Interpretive Summary: Lablab or hyacinth bean (L. purpureus) can be used for green vegetable, seed production, forage, and green manure, as well as covering crops. The lablab leaves and seeds contain 20-28% protein with well balanced amino acids and the plants can produce big green biomass and stay green during drought. These features make lablab an ideal and nutritious forage crop. The USDA lablab germplasm collection contained 57 accessions and their genetic diversity was never evaluated. In the present report, the genetic diversity of lablab was assessed by DNA markers. The accessions can be classified into two forms: wild form and cultivated form. The wild form produced small biomass and seeds, whereas cultivated form produced large biomass and seeds. In our collection, there were only very few accessions which belong to the wild form. Furthermore, the accessions within the cultivated form contained moderate genetic diversity. Therefore, our lablab collection needs to be further expanded on both accession number and genetic diversity spectrum, especially for the wild form.

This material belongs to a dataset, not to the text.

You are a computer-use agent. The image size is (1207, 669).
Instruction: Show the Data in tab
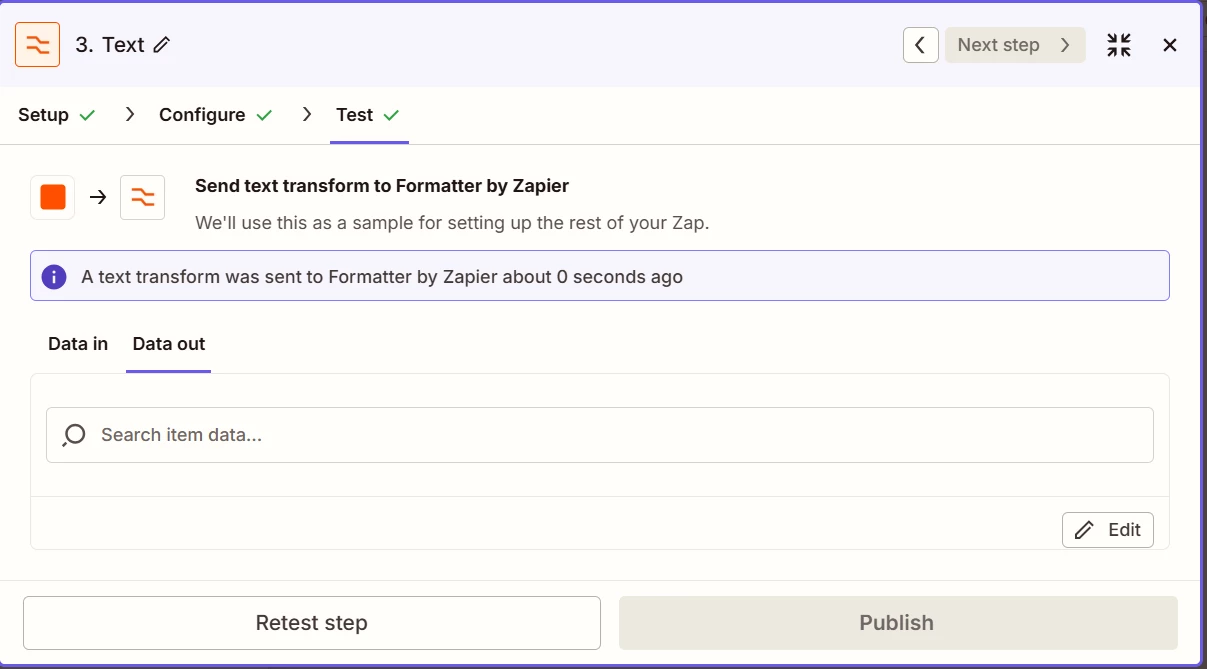tap(78, 344)
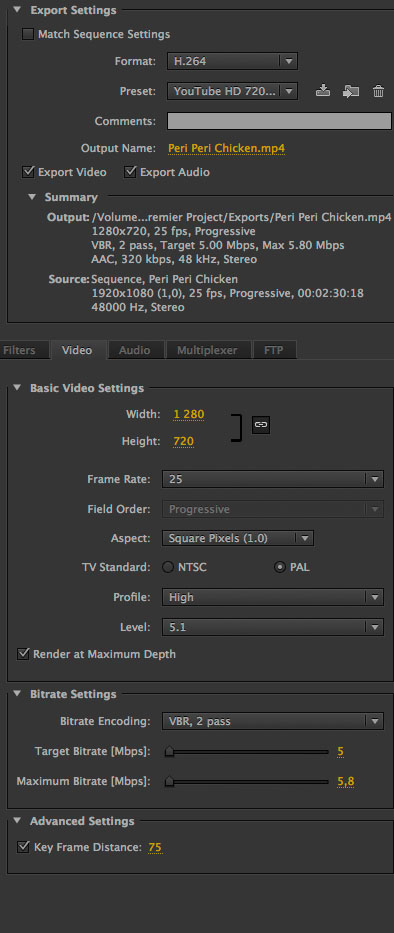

Technical Abstract: The genetic diversity of the USDA Lablab purpureus germplasm collection is unknown and was assessed by using polymorphic simple sequence repeat (SSR) markers derived from Medicago, soybean and cowpea. Phylogenetic analysis paritioned 47 representative accessions into two main clades (wild clade producing small seeds and cultivated clade, producing large seeds). Accessions in the wild clade could be distinguished from each other, whereas accessions in the cultivated clade cannot be easily resolved into clear groups. The wild clade is clearly diverged from the cultivated clade. The USDA cultivated subsp. purpureus collection contained moderate (limited) genetic diversity and needs to be expended. Some lablab amplicons were sequenced. The sequence similarity to Medicago truncatula was variable from amplicon to amplicon; however, sequence analysis of lablab amplicons from the same SSR showed that the sequence content of these amplicons was almost identical except for some single nucleotide polymorphisms (SNPs). Therefore, amplicons with different sizes from transferred SSRs can be used as DNA markers to distinguish germplasm accessions at the DNA fragment level. Futhermore, our genetic classification result was confirmed by morphological examination and sequence analysis.